Page
216. Deputy Michael McGrath asked the Minister for Finance if he will set out, in tabular form and by institution, the proceeds from the disposal of investments in the State-supported banks in each year since 2010; and if he will make a statement on the matter. [4169/14]

View answer

Written answers

I can confirm to the Deputy that, since the State first invested in the banks, the following disposals have been made:

Date of disposal

Bank

Transaction

Total proceeds - including accrued interest/dividend

April 2010

Bank of Ireland

Cancellation of preference share warrants

€491m

December 2010

Allied Irish Banks

Cancellation of preference share warrants

€53m*

August 2011

Bank of Ireland

Sale of equity shares

€0.24bn

October 2011

Bank of Ireland

Sale of equity shares

€0.81bn

2012 - no disposals

January 2013

Bank of Ireland

Sale of convertible contingent capital note (CoCo)

€1.06bn

July 2013

permanent tsb

Sale of Irish Life

€1.34bn

December 2013

Bank of Ireland

Sale/redemption of preference shares

€2.05bn

 * These proceeds were netted off in calculating the State's recapitalisation investment.

VAT Exemptions

Questions (217)

Brendan Griffin

Question:

217. Deputy Brendan Griffin asked the Minister for Finance his views on correspondence (details supplied) regarding VAT; and if he will make a statement on the matter. [4174/14]

View answer

Written answers

I am advised by the Revenue Commissioners that the transport of passengers and their accompanying baggage is exempt from VAT in Ireland under paragraph 14(3) of Schedule 1 to the VAT Consolidation Act 2010.  In this respect, services provided by the coach and bus sector are exempt from VAT.  This means that a person who provides a bus or coach service does not register for VAT and does not charge VAT on the supply of their services.  This also includes the hiring of a bus or coach with a driver.  Persons who are exempt from VAT cannot recover VAT on goods and services, such as fuel, tyres and mechanic charges, used for the purposes of the person's coach and bus service.

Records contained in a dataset
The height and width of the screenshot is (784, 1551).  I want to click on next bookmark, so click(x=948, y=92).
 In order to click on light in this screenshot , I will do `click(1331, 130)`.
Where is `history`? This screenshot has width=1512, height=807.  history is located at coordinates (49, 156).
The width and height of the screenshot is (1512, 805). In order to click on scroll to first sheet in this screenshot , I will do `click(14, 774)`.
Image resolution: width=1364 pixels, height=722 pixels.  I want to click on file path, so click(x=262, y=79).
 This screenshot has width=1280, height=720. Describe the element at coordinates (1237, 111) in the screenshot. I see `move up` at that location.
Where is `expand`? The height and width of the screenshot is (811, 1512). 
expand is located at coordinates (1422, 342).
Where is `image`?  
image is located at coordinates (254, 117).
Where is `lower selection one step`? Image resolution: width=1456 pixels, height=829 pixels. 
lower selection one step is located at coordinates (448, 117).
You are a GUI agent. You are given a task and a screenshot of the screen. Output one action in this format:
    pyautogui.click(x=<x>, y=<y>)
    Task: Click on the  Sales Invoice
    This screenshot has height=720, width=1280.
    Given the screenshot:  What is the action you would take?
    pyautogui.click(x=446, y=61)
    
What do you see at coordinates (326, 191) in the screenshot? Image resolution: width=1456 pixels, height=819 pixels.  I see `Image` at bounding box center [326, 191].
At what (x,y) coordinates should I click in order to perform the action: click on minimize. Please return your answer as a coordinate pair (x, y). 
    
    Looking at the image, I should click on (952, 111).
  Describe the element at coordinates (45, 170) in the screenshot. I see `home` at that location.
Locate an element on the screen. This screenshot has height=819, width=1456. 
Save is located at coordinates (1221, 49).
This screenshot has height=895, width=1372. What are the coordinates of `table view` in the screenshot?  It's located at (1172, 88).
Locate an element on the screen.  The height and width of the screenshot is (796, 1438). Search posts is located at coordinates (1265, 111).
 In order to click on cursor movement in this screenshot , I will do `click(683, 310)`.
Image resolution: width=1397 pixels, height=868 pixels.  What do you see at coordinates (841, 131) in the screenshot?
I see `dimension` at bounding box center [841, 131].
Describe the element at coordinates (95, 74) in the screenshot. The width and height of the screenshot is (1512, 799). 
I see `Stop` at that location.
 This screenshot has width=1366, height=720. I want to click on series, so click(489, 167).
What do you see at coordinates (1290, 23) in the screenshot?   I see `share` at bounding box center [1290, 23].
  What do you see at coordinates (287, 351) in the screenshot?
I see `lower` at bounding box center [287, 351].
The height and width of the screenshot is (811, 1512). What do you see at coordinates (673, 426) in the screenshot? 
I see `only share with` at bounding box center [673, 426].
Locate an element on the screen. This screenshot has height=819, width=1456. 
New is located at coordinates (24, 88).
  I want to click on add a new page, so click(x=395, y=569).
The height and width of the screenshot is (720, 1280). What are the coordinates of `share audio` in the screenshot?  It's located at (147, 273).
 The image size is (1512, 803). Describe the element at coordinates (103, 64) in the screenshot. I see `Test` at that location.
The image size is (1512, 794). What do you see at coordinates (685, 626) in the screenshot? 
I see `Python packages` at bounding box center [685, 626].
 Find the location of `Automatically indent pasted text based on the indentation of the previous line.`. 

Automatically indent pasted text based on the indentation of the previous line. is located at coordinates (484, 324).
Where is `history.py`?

Given problem
Extend the parliamentary written answers beyond their last sentence.

Task answer
VAT law in Ireland and the UK must comply with the EU VAT Directive.  As passenger transport was exempt in Ireland on 1 January 1978, it is possible under the VAT Directive to continue to apply that exemption.  As passenger transport services were charged at the zero rate in the UK on 1 January 1991, the UK are entitled to continue to apply a zero rate to passenger transport services. It is not possible under EU law for Ireland to apply a zero rate to such services as we did not apply a zero rate to them in 1991.

However, I would point out that UK passenger transport operators who establish their businesses in Ireland are subject to the same VAT rules as Irish operators. They are exempt from VAT and not zero-rated, and as such not entitled to deductibility in respect of VAT incurred on items such as fuel.  In addition, UK passenger transport operators who are not established in the State are not entitled to any refund of VAT incurred in this State for the purposes of carrying out passenger transport activities, whether that service takes place wholly or partially in the State or whether it takes place wholly outside the State.   

EU VAT law also provides that the VAT rate applying to petrol and diesel must be the standard rate, which in Ireland is 23%.  It is not possible to apply a lower VAT rate to such supplies.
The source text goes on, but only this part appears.